─── Materials provided ───

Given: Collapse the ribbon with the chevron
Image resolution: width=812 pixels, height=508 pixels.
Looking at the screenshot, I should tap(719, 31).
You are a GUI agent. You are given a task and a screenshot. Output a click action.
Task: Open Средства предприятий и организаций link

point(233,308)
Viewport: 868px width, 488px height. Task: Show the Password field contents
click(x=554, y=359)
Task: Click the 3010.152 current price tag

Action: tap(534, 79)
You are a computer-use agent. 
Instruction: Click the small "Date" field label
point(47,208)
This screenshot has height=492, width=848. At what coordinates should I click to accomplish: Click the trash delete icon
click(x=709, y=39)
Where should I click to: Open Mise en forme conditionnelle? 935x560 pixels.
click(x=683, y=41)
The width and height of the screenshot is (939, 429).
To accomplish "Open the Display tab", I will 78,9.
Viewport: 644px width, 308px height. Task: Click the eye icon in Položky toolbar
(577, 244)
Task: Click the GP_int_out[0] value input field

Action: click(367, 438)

───

:: What you are asked to do ::
Of the lines above, copy each that contains "agent".

:: Output for this exercise ::
You are a GUI agent. You are given a task and a screenshot. Output a click action.
You are a computer-use agent. 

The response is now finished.